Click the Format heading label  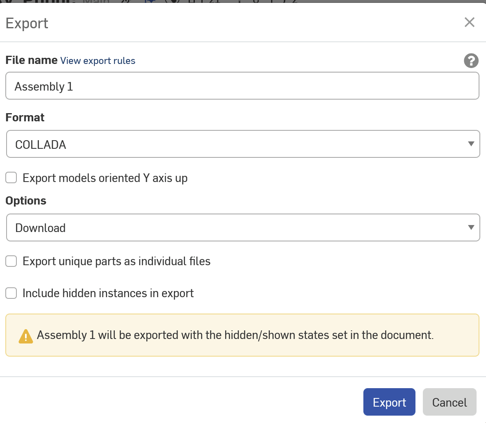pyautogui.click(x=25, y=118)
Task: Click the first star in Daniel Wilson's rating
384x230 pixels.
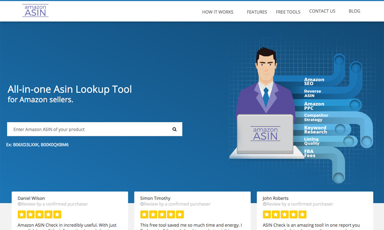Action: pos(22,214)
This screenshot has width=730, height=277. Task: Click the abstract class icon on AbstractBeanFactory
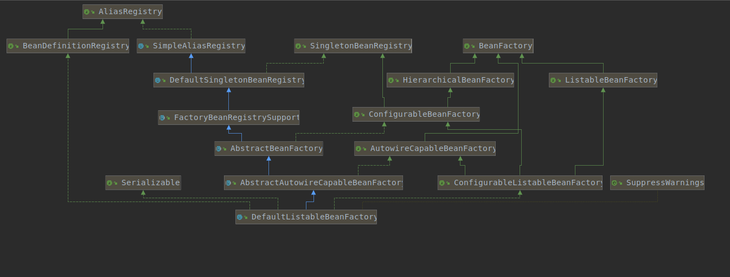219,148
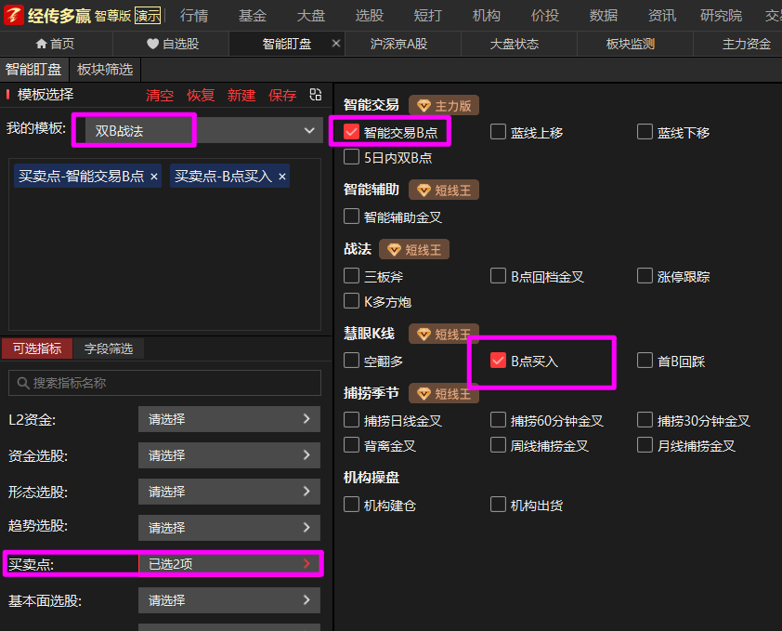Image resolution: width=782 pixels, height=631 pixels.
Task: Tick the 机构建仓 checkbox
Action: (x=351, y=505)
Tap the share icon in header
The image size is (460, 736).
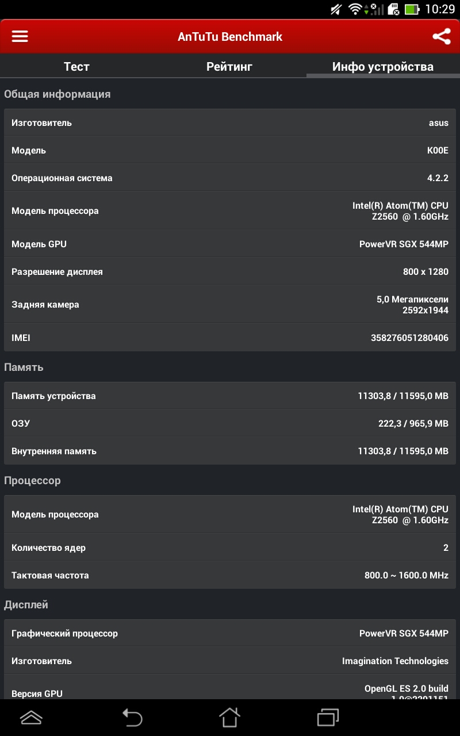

...

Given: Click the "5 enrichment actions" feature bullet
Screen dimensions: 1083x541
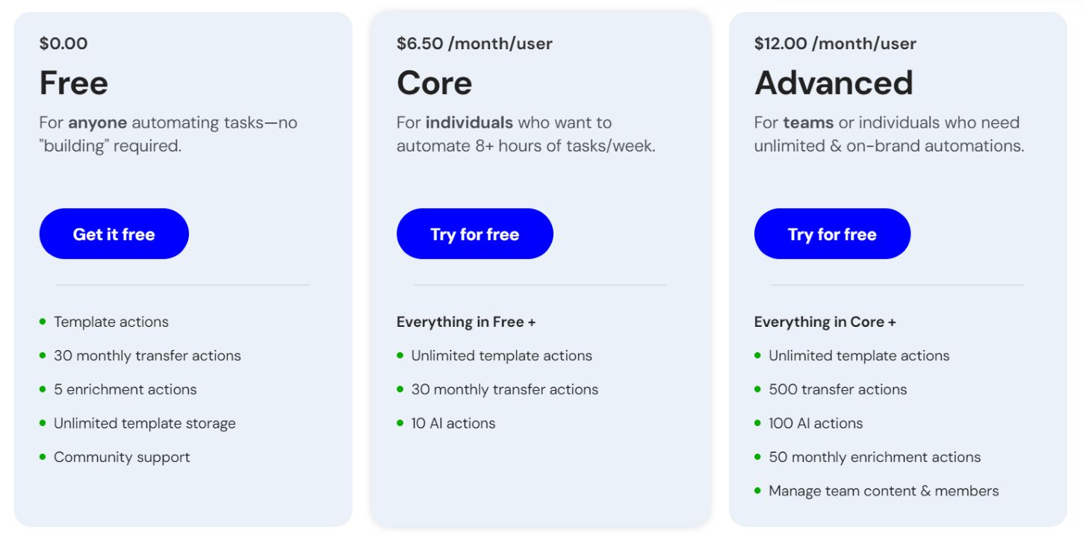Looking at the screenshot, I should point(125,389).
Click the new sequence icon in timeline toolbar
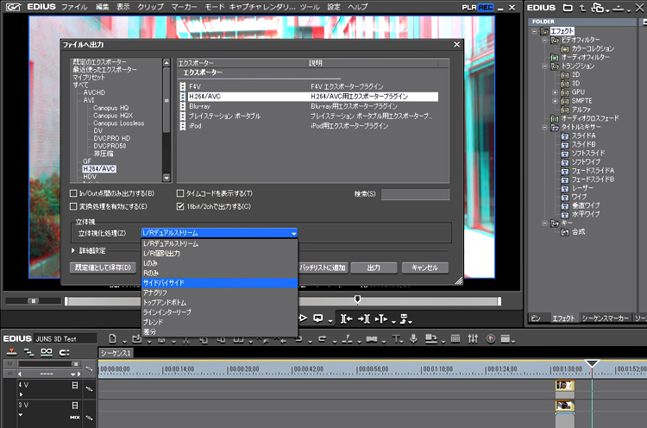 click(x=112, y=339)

Exercise instructions:
Produce a word-for-word copy of everything above from the line holding "Tap the share icon in header" down to the line holding "The image size is (460, 736).", with both of those lines kept.

Answer section:
Tap the share icon in header
The image size is (460, 736).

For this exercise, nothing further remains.